As for my wife, I knew going in this was not her cup of tea, game-wise. Except for Wingspan, she just never gets into games where the key to winning looks like: “A triggers B which triggers C, and oh, don’t forget whenever C then I get to do X.” She played along as a good sport because she wanted to hang out with my niece, but the game was not for her and she essentially said, this is “like 7 Wonders and Macao and anything where the key to winning is to create a chain reaction, and you know those games feel like work to me.” I don’t agree with her that Dice Charmers is like those other games, but I see her point that for Dice Charmers to be fun, you have to like the feeling of triggering one action and having it ripple through, triggering multiple other actions.
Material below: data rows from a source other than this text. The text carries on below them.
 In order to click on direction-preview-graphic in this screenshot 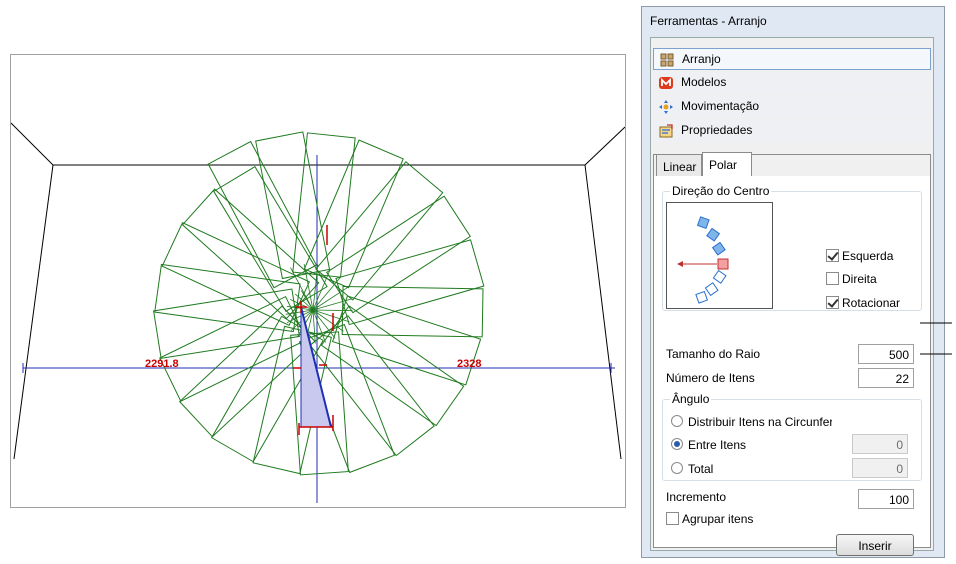, I will do `click(703, 260)`.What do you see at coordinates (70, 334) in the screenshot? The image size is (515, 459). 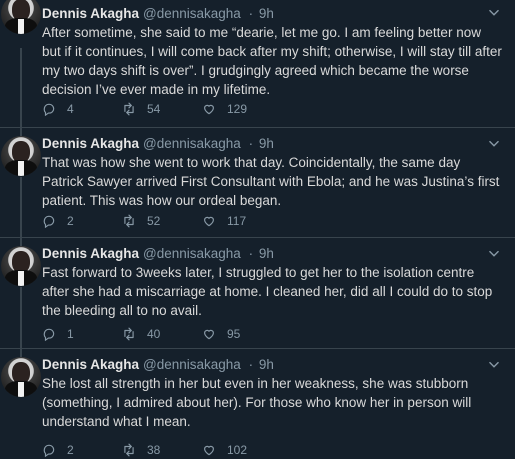 I see `reply-count: 1` at bounding box center [70, 334].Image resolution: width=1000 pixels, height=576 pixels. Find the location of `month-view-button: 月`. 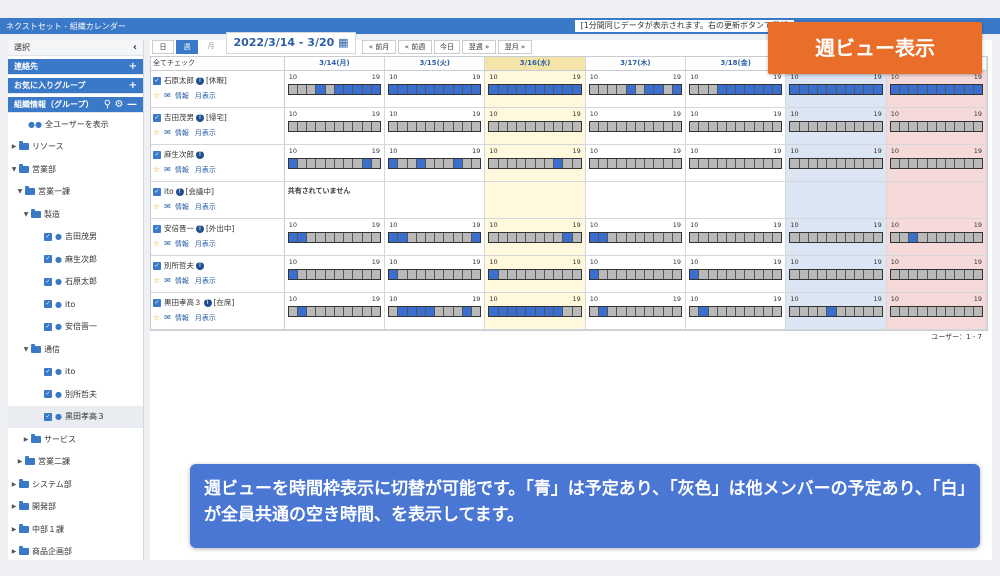

month-view-button: 月 is located at coordinates (211, 47).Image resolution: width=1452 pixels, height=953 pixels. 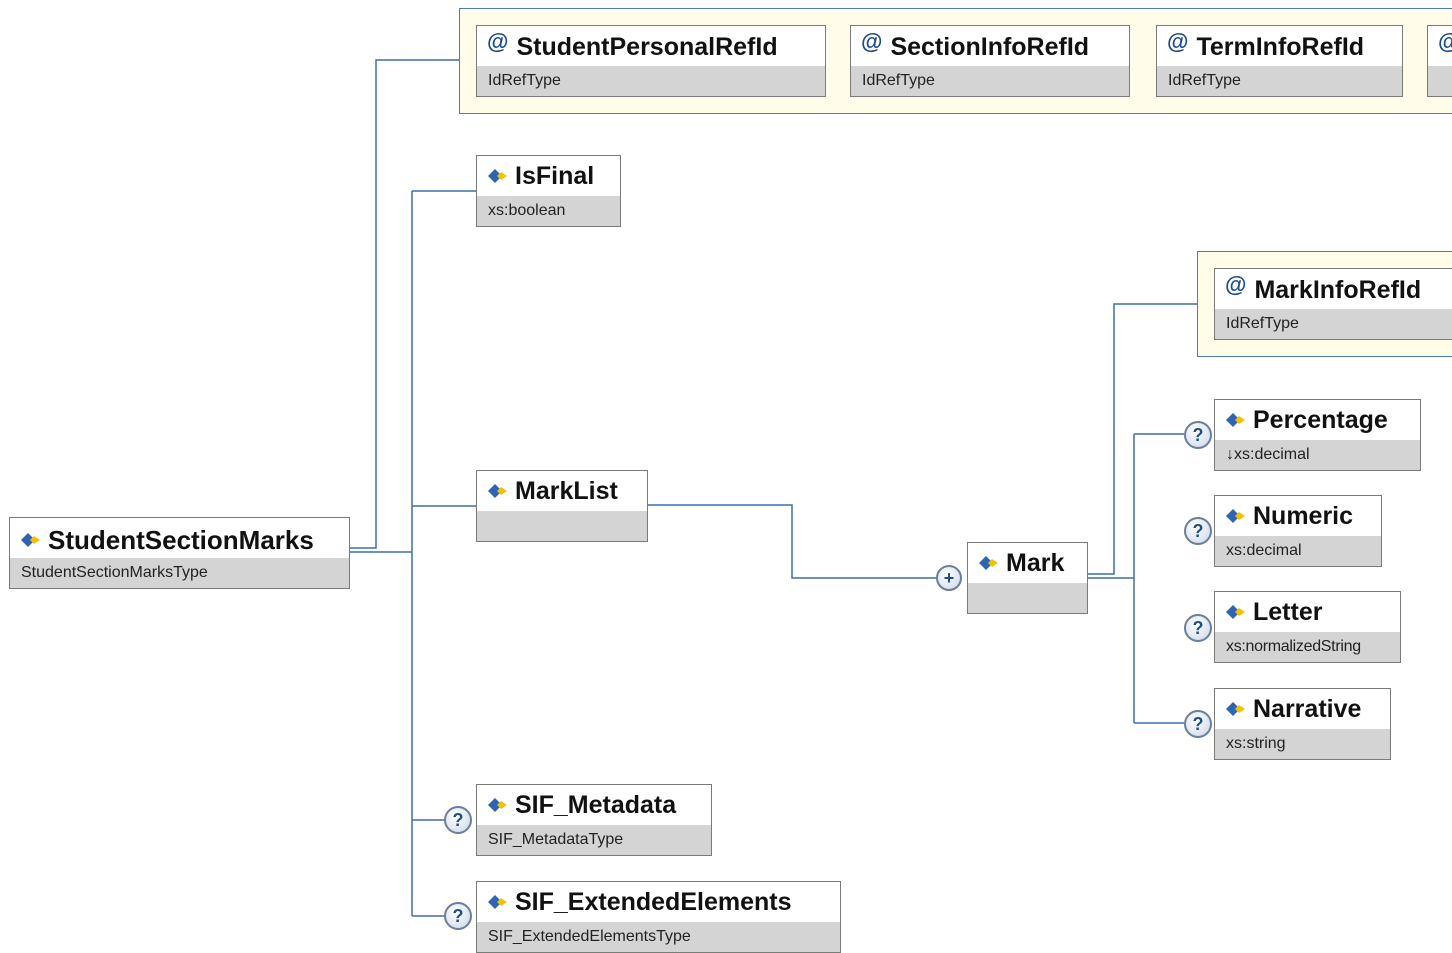 I want to click on element-header: SIF_Metadata, so click(x=594, y=805).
As it is, I love me a good combo, so on a scale of 1-5, I’d give Dice Charmers a solid 4, and higher if you told me that you had to carry the game in a purse or briefcase. I’d prefer to play the original Rajas of the Ganges over Dice Charmers, but I suspect I will get far more opportunities to squeeze in the thirty-to-sixty minutes for Dice Charmers than I will for full Rajas experience, and with a bigger box to carry around it might not even be with me when the gaming moment presents itself.
Plus, both versions are available for online play at the excellent and always 100% free, zero advertising website, Yucata. I recommend you open an account (it’s free!) by heading to https://yucata.de/en and then check out the game itself at https://www.yucata.de/en/GameInfo/RajasDice.
Final Score: 4 Stars – A decent amount of strategic decision-making packed into a very portable package.